## Task details
Within the material below, locate the line with "For every named target in this 1366×1554" and the line with "Home (259, 249)", then return those two lines and all lines between them, exactly as written.

## Excerpted records
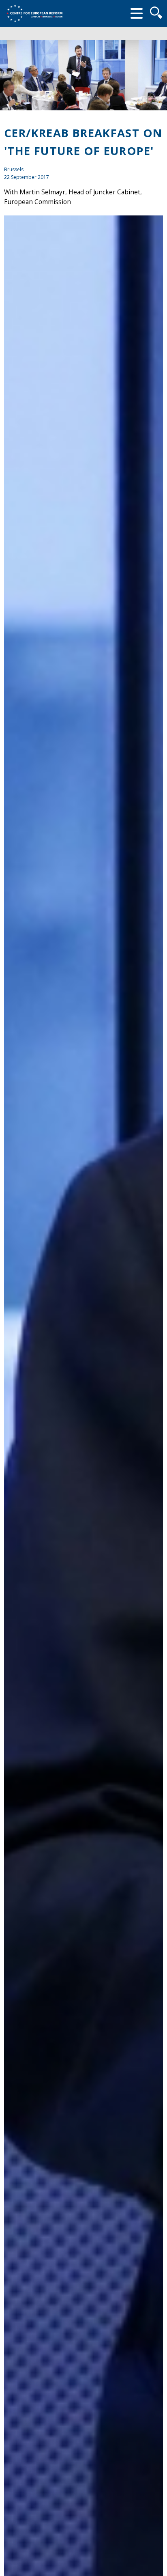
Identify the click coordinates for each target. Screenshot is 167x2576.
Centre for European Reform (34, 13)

* * *

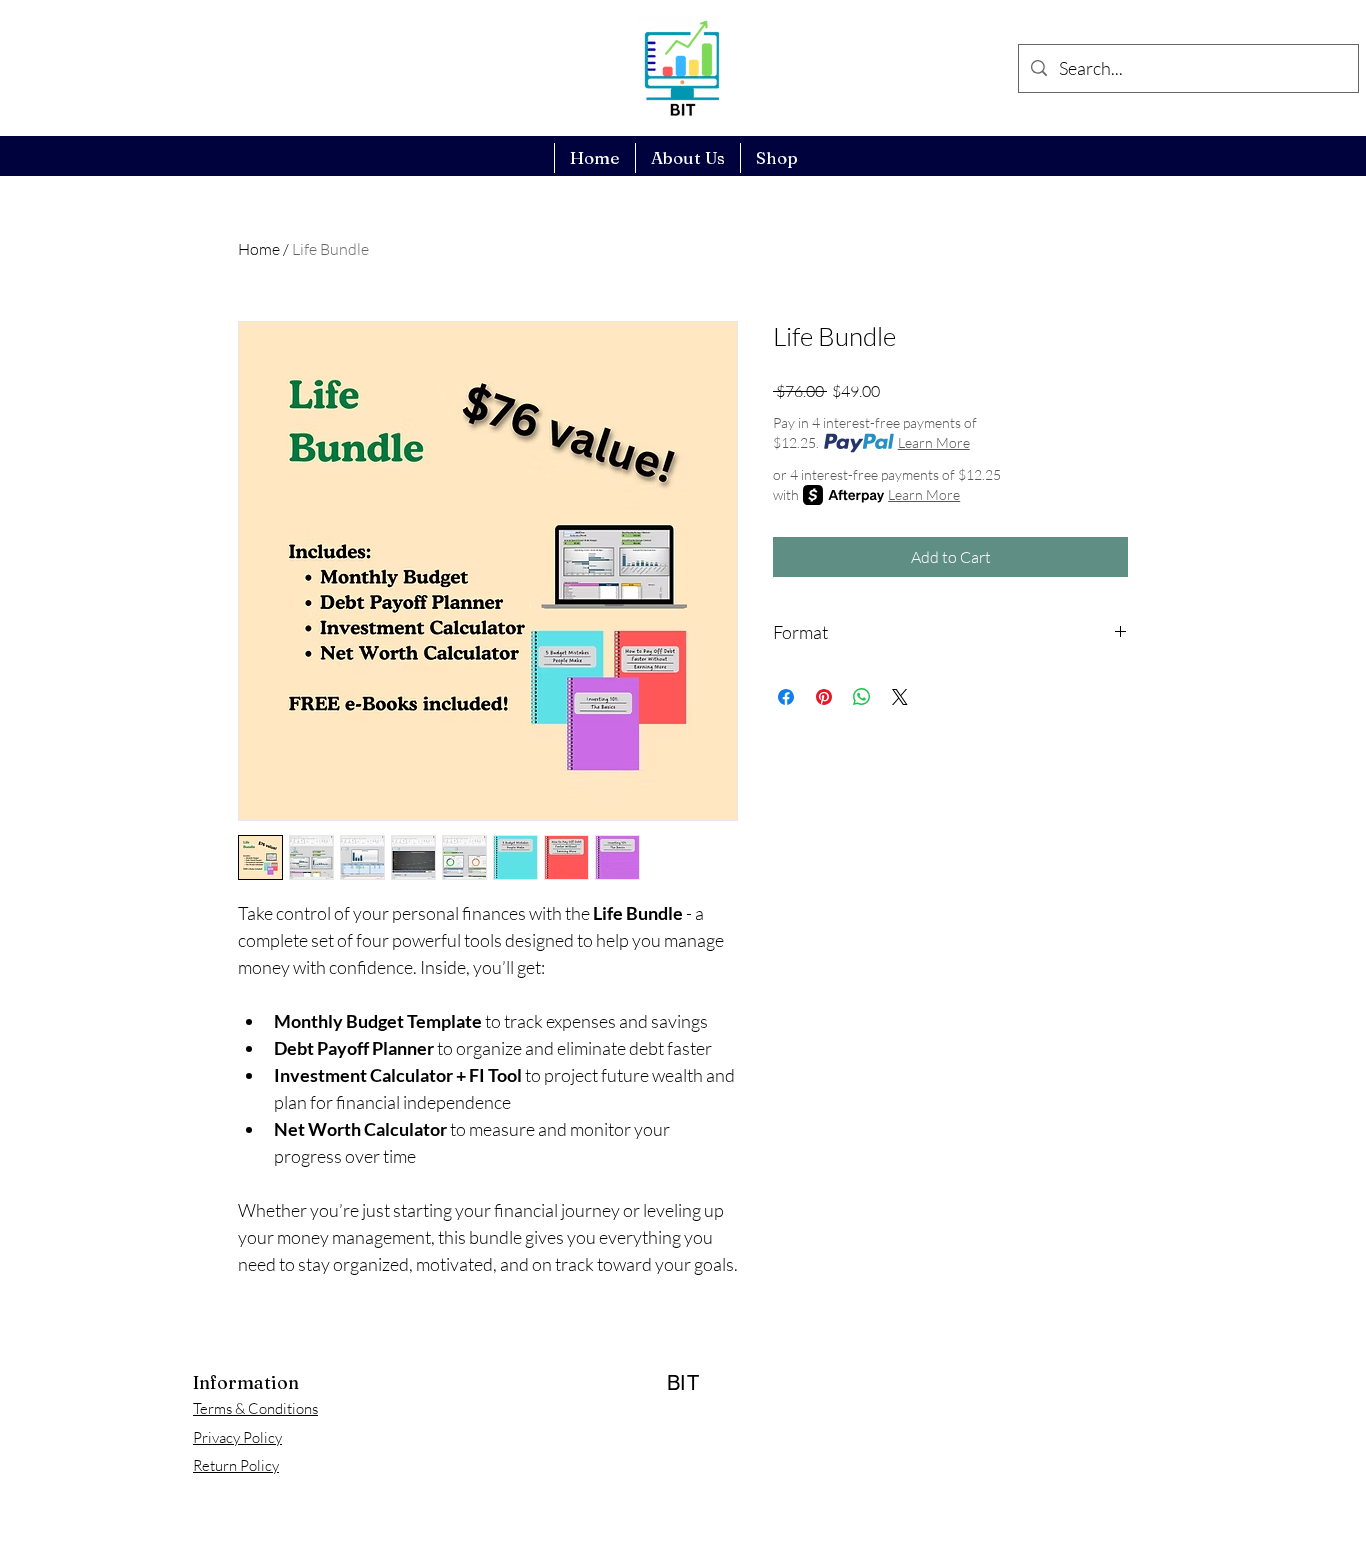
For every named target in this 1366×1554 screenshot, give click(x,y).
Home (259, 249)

--

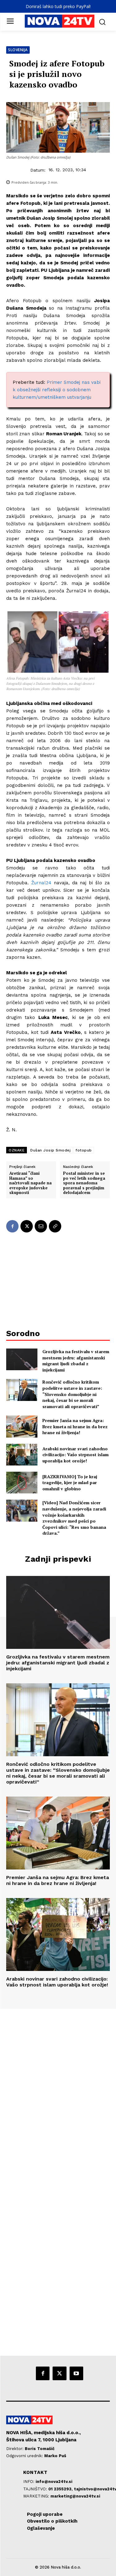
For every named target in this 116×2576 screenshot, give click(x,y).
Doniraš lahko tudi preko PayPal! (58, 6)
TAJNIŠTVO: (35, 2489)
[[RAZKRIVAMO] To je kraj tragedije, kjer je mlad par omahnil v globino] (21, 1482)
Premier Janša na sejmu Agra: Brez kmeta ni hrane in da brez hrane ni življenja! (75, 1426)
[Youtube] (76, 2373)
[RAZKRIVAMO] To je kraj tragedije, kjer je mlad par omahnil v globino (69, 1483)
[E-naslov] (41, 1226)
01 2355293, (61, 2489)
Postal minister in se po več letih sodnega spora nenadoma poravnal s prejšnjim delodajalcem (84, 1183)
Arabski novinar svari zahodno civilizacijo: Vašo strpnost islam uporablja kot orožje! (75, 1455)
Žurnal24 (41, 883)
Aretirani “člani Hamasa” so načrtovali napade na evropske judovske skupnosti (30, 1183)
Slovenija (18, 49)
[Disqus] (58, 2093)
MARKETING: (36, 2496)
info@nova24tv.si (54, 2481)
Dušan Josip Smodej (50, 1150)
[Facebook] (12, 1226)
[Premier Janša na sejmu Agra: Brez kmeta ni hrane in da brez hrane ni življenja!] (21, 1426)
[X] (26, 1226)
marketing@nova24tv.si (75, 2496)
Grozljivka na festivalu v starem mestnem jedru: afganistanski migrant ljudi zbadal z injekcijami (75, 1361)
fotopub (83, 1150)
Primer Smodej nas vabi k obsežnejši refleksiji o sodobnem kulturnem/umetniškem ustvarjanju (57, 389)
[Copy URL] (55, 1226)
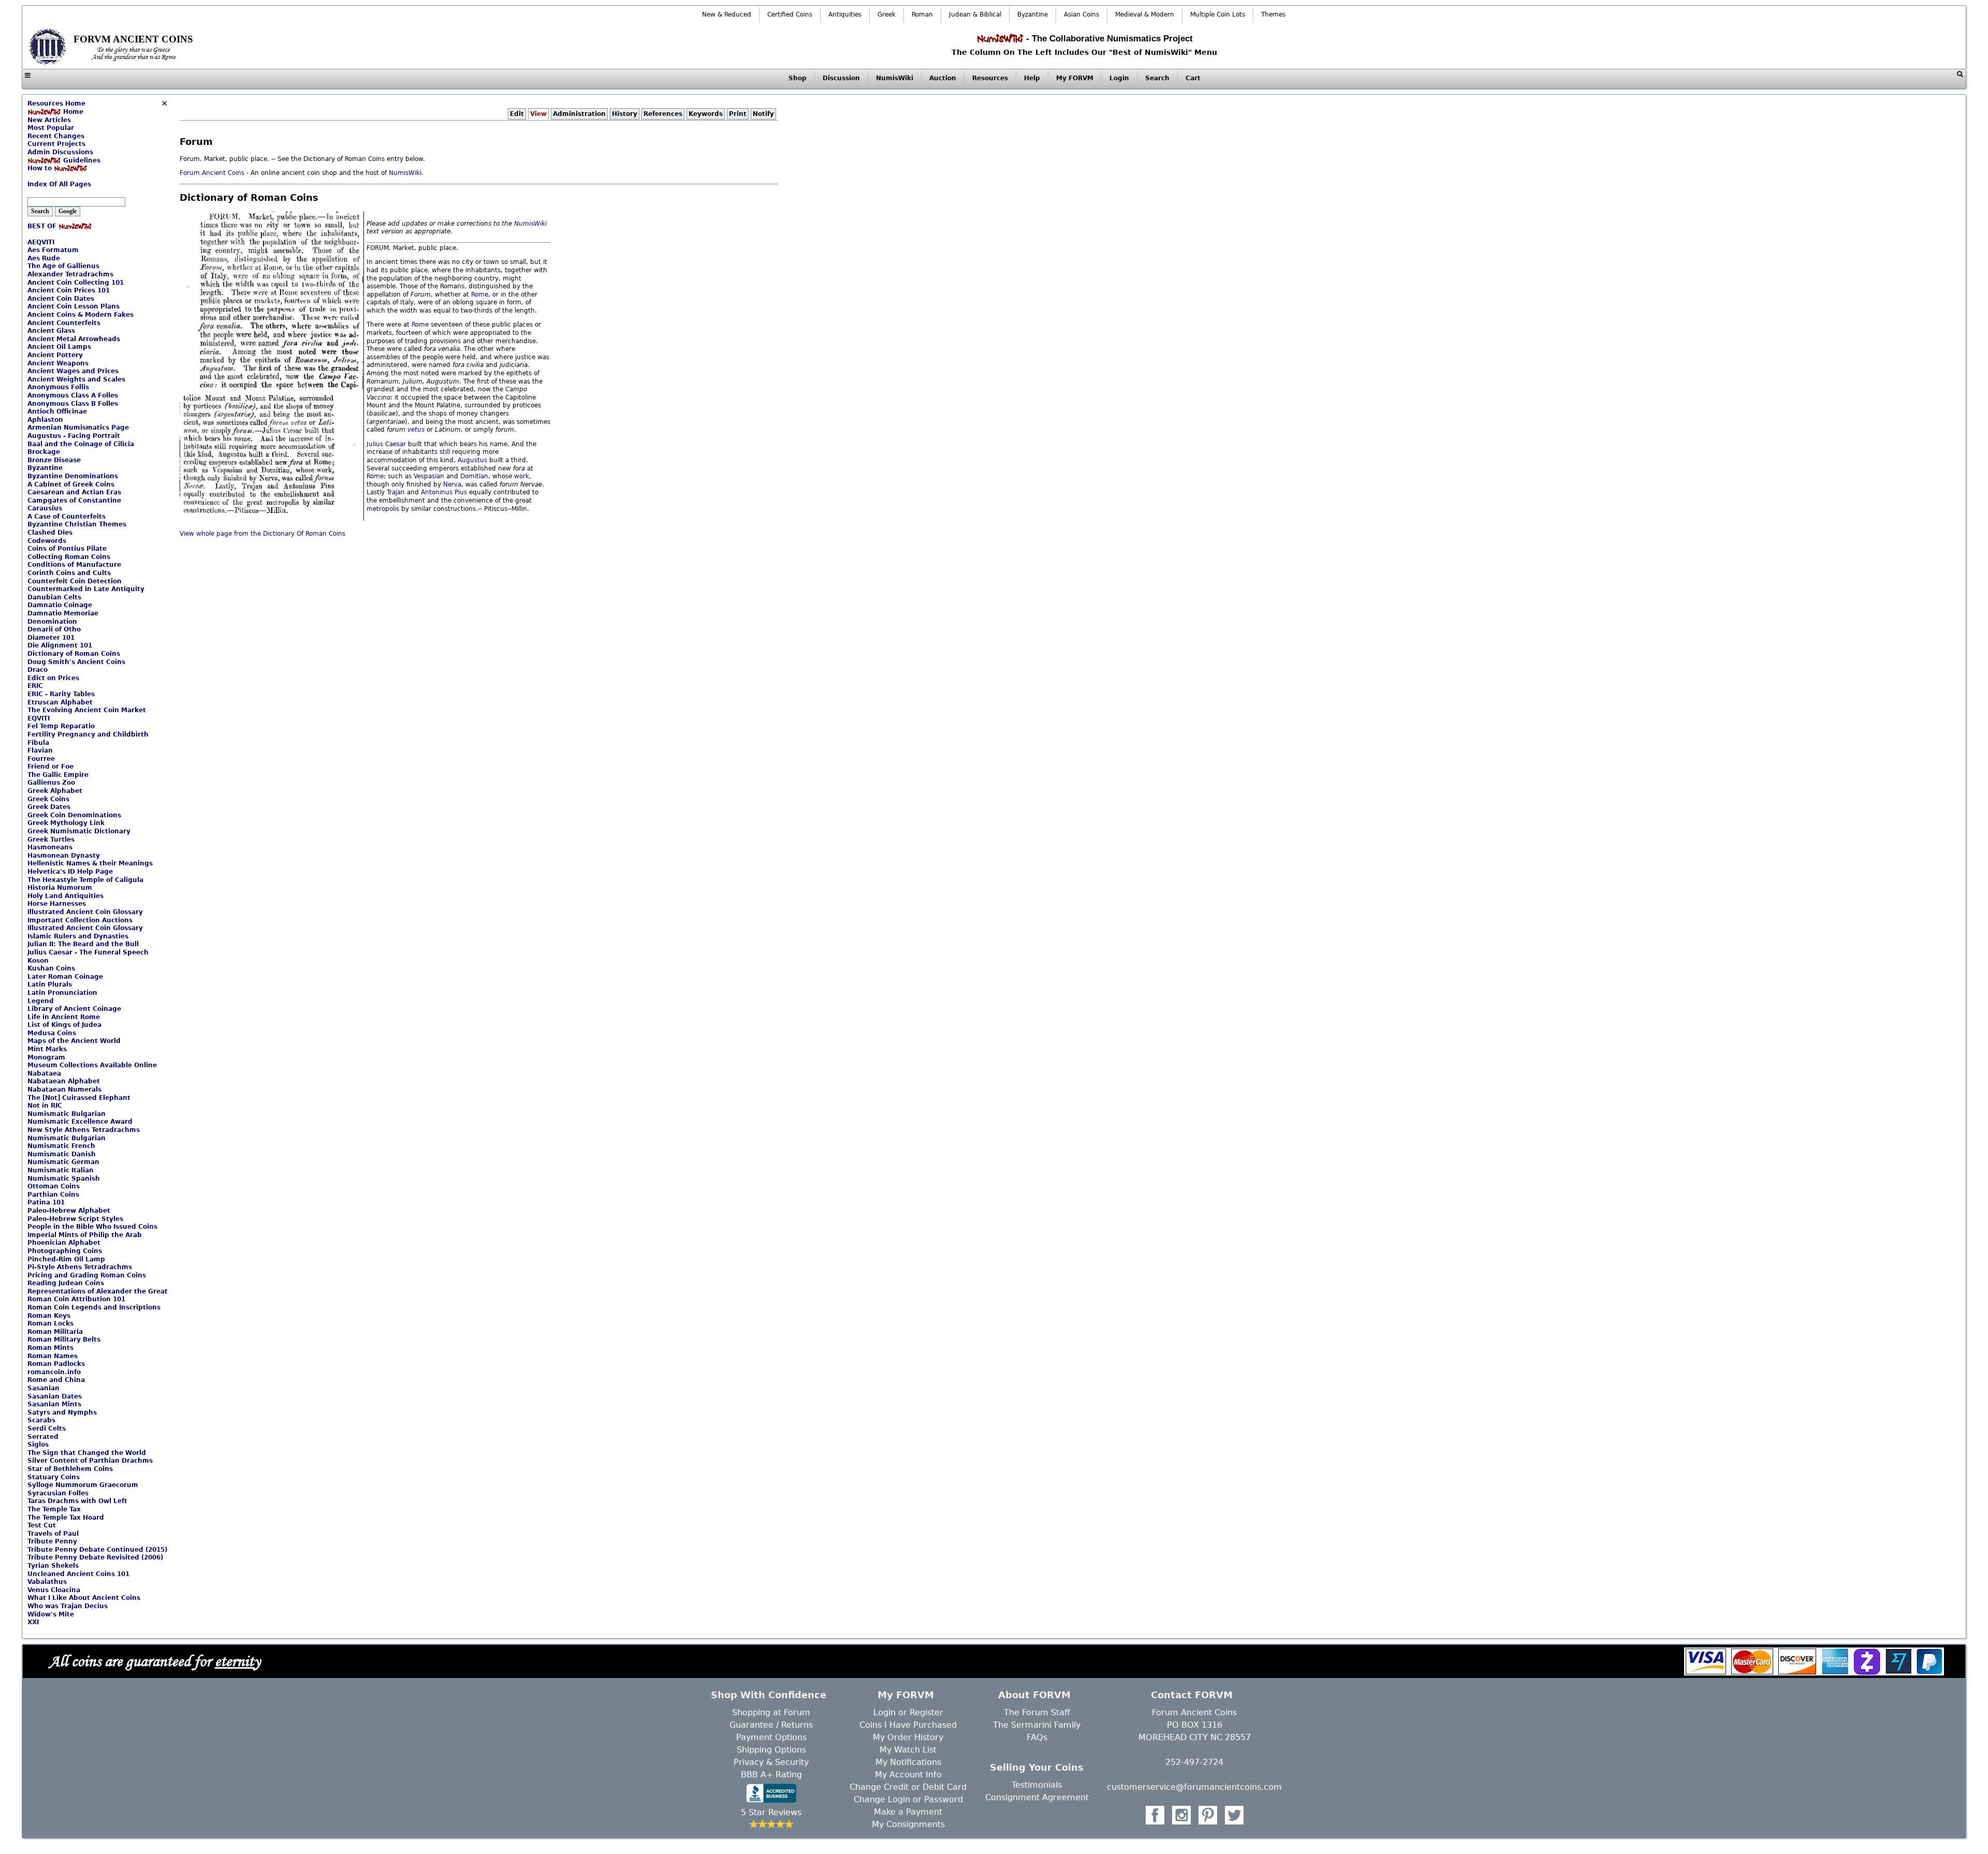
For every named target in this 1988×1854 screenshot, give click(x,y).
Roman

## Exercise answer
For every named target in this 1366×1554 screenshot, give click(x,y).
Home (259, 249)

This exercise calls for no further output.